Skip to main content
Go to accessibility notice


    Thomas Jefferson (1743-1826) President and author of the Declaration of Independence, very fine content Autograph Letter Signed "Th: Jefferson" as President, one page, 8" x 9.75" with integral address leaf, Washington, December 31, 1802 to Caesar A. Rodney, the nephew of the Signer.

    Jefferson begins his letter by discussing the matter of an unpaid bill: "I thank you for the mention you made in yours of the 19th of my subscription to the academy, immediately after subscribing I had set it down on a list of presents... to be made by mr John Barnes of this place, he transacts all my pecuniary affairs.

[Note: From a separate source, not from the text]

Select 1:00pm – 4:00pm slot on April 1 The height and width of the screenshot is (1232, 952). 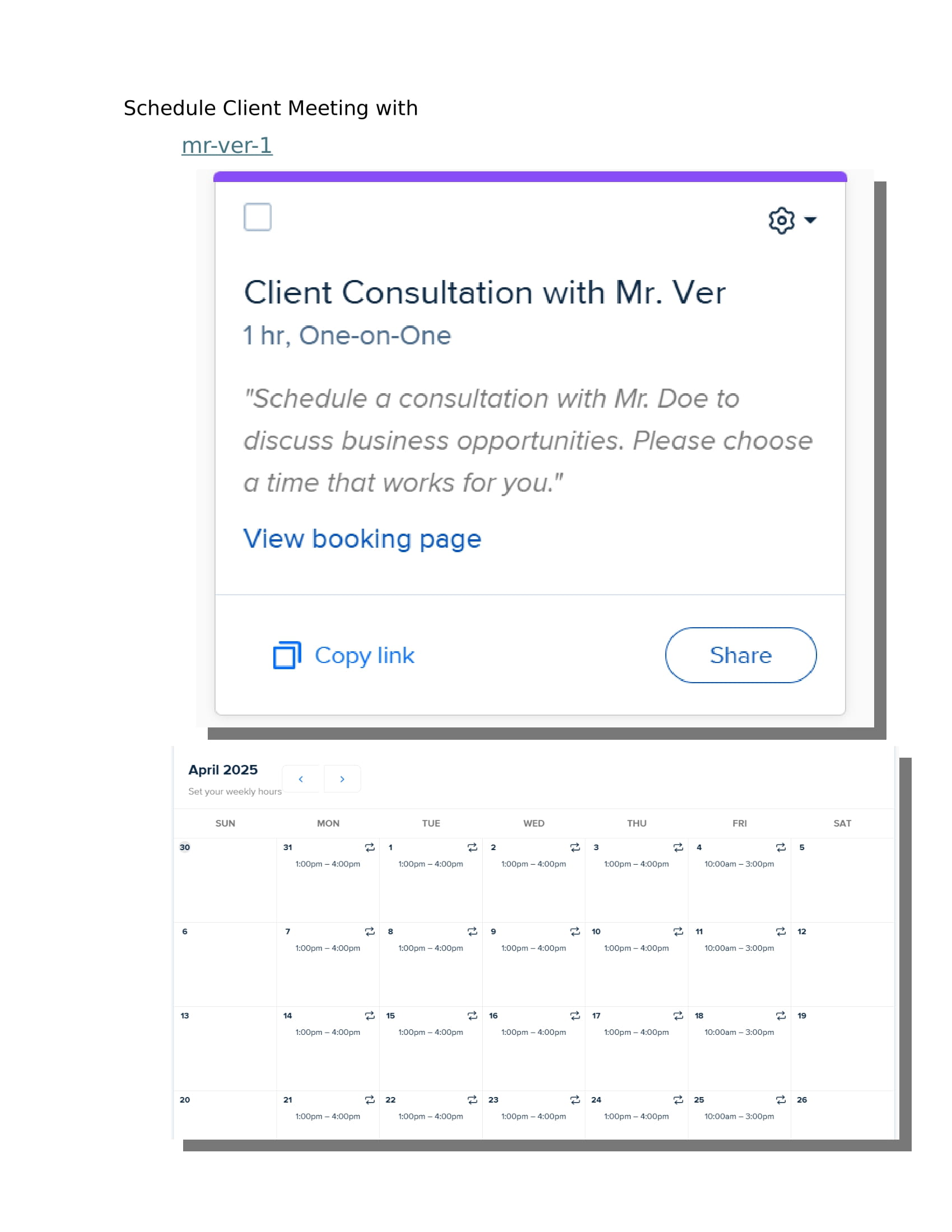430,864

I supposed it paid, and he supposed it was to be called for, and thus it has laid and would have laid but for your letter which recalled my attention to it. mr Barnes will now immediately remit it to mr Latimer according to the printed advertisement."

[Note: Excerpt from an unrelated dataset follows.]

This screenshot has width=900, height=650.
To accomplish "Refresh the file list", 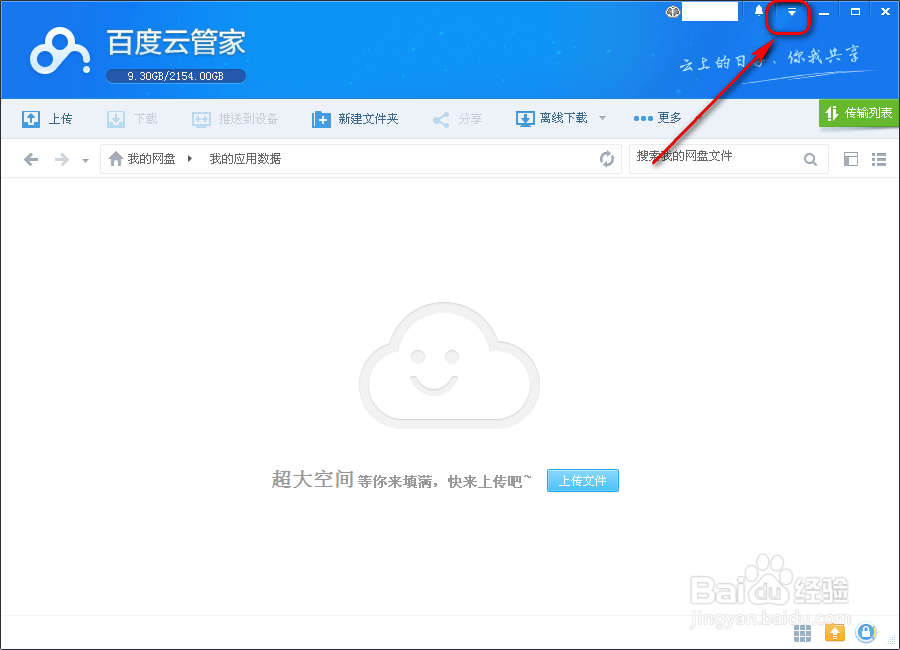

    Upon concluding the subject of his more than troubled personal finances, he focuses on the coming legislative season: "Congress is not yet engaged in business of any note. we want men of business among them. I really wish you were here. I am convinced it is in the power of any man who understands business, and who will undertake to keep a file for the business before Congress & to press it as he would his own docket in a court, to shorten the sessions a month one year with another, & to save in that way 30,000 D[ollars] a year. An ill-judged modesty prevents those from undertaking it who are equal to it. You will have seen by the message that there is little interesting proposed to be done. the settlement of the Mississippi territory is among the most important. So also, in my opinion, is the proposition for the preservation of our Navy, which otherwise will either be entirely rotten in 6 or 8 years, or will cost us 3 or 4 millions in repairs. Whether the proposition will surmount the doubts of some, and false economy of others, I know not. Accept assurances of my great esteem & respect. Th: Jefferson"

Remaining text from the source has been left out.